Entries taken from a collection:
▼
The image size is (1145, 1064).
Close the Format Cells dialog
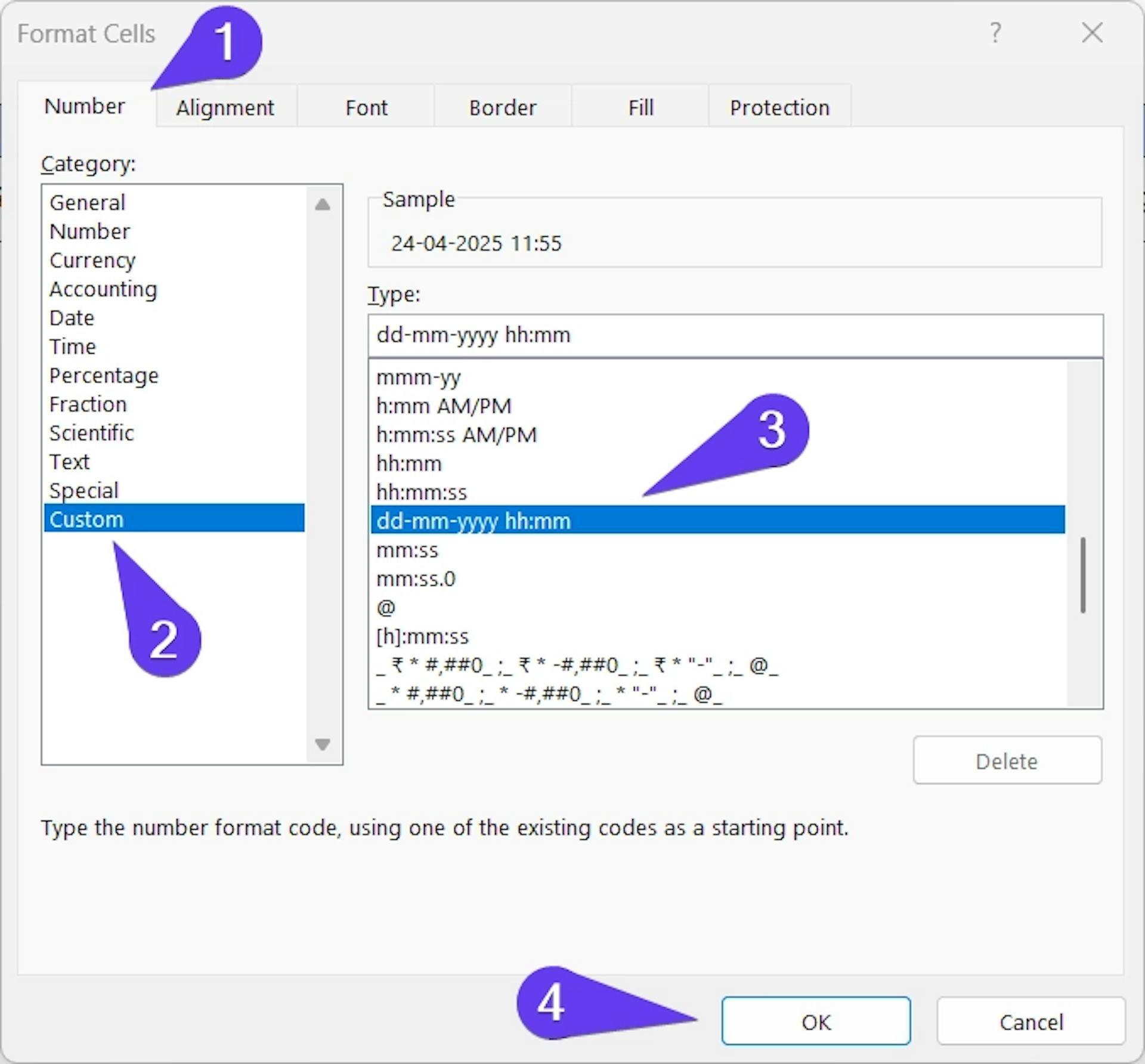coord(1092,33)
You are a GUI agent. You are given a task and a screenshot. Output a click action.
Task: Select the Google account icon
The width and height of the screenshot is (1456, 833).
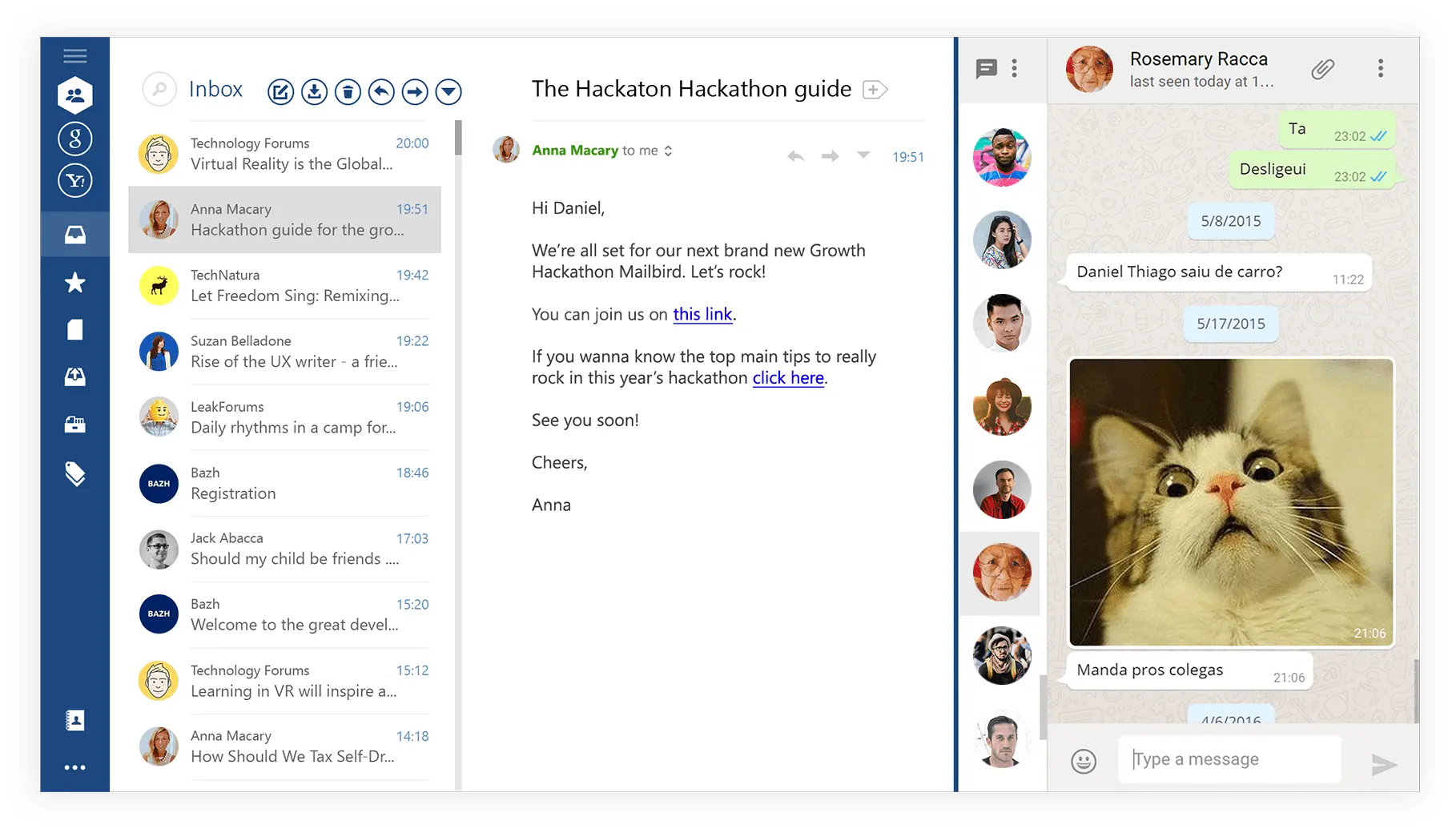(74, 138)
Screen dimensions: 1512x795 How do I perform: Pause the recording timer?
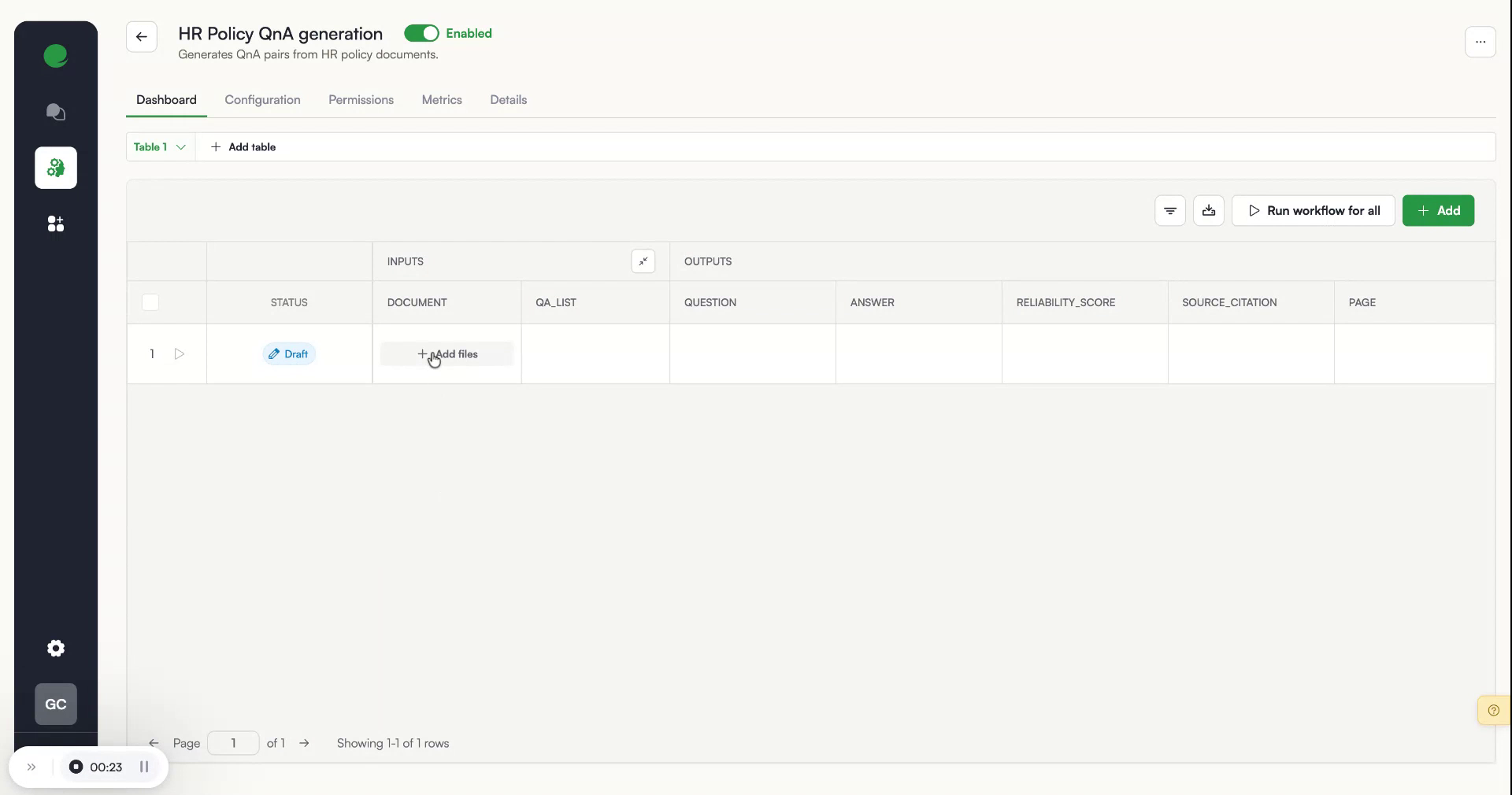[x=144, y=767]
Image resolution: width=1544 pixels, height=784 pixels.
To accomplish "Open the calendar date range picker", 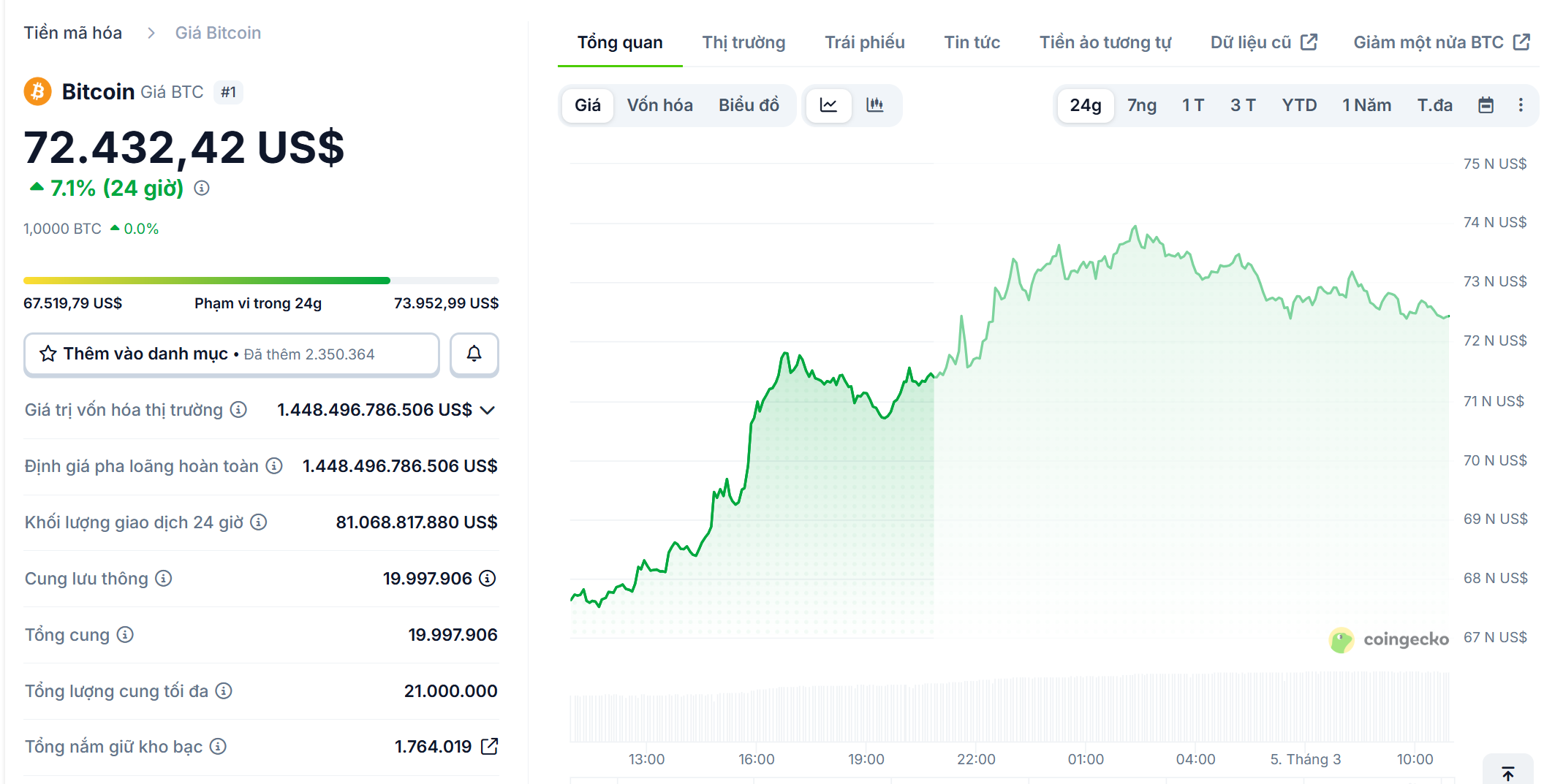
▲
TASK INSTRUCTIONS:
Without copying the pictures, transcribe the entries exactly.

EXERCISE ANSWER:
The image size is (1145, 1064).
Close the Format Cells dialog
coord(1092,33)
You are a GUI agent. You are given a task and a screenshot. Output a click action.
Task: Select the Google account icon
The width and height of the screenshot is (1456, 833).
(74, 138)
Screen dimensions: 1512x795 How do I perform: Pause the recording timer?
[x=144, y=767]
Image resolution: width=1544 pixels, height=784 pixels.
To accomplish "Open the calendar date range picker", 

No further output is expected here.